A business owner would opt for a Joint Stock Company instead of a sole proprietorship to raise a large amount of capital for expansion due to the following reasons:

  1. Unlimited Capital Mobilisation — In a sole proprietorship, capital is limited to the personal resources of the single owner and what he can borrow on his personal credit. In a public joint stock company, capital can be raised by issuing shares to an unlimited number of members.

  2. Limited Liability Attracts Investors — In a sole proprietorship, the owner has unlimited personal liability, putting his entire personal property at risk. In a joint stock company, the liability of shareholders is limited to the face value of shares held.

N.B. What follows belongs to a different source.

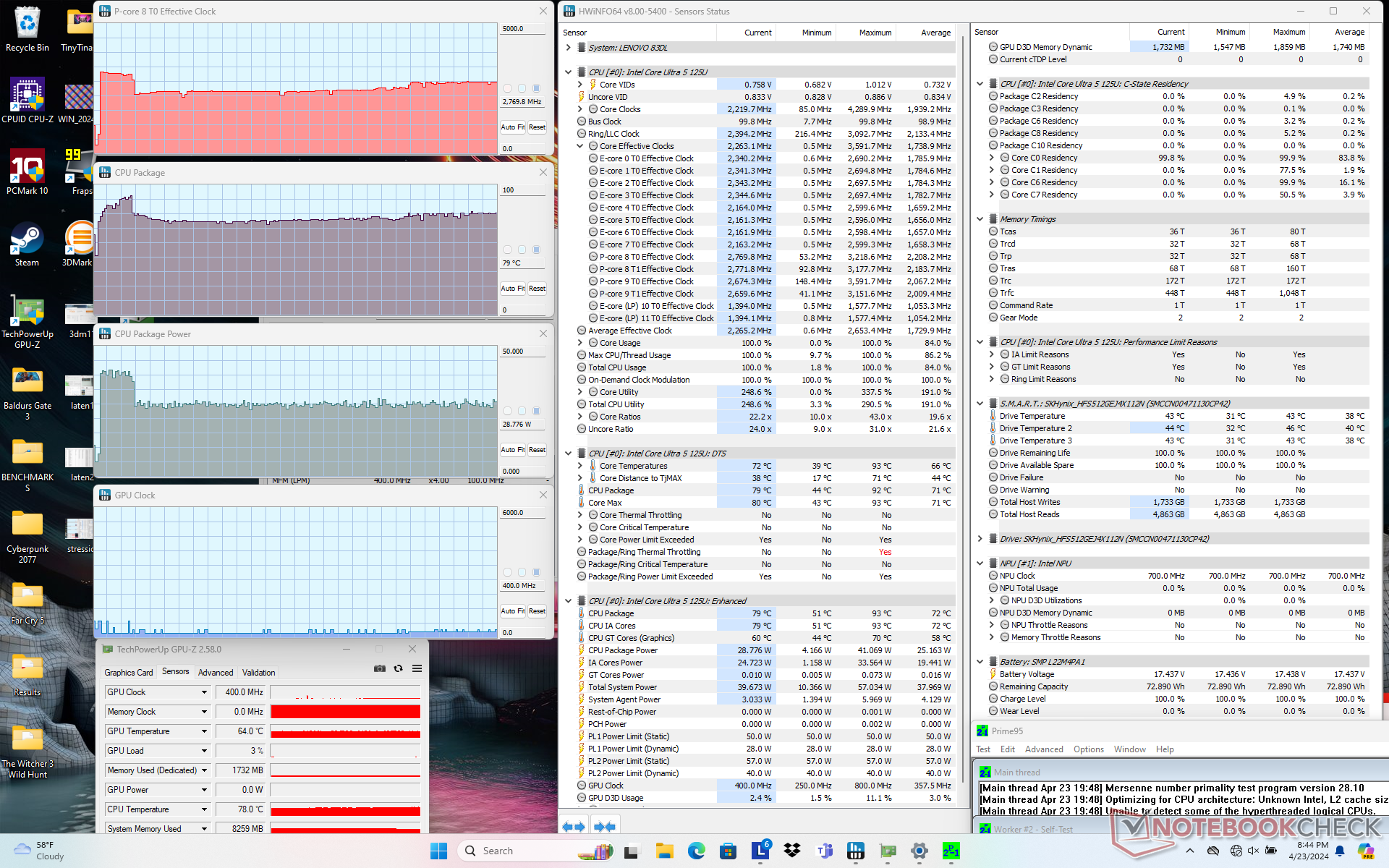Click Auto Fit in CPU Package graph
Screen dimensions: 1389x868
tap(512, 289)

  3. Higher Credit-Standing — A joint stock company has a higher credit-standing than a sole proprietorship due to its large capital base, perpetual existence and professional management.

  4. Access to Capital Markets — A public company can list its shares on the stock exchange and access funds from public investors across the country. A sole proprietorship has no such access to organised capital markets.

  5. Risk Diffusion — In a sole proprietorship, the business risk is concentrated on one person. In a company, the risk is spread over a large number of shareholders.

  6. Perpetual Existence — Investors prefer to put money into a business that has continuity. A sole proprietorship dies with the owner, but a company has perpetual succession.

  7. Free Transferability of Shares — Investors in a public company can easily sell their shares on the stock exchange whenever they need liquidity, unlike in a sole proprietorship, where there is no easy exit route.

  8. Professional Management — Investors trust their money with companies that have professional management, qualified directors and audited accounts. Sole proprietorship is dependent on the skills of one person.

  9. Economies of Scale for Expansion — A company can undertake large-scale operations and achieve economies in production, marketing, and finance, generating higher returns for investors.

  10. Goodwill and Public Confidence — A company enjoys greater goodwill and public confidence because of disclosure of accounts and government scrutiny.

For these reasons, when a business owner wants to undertake a large expansion requiring substantial capital, the joint stock company form is far more suitable than a sole proprietorship.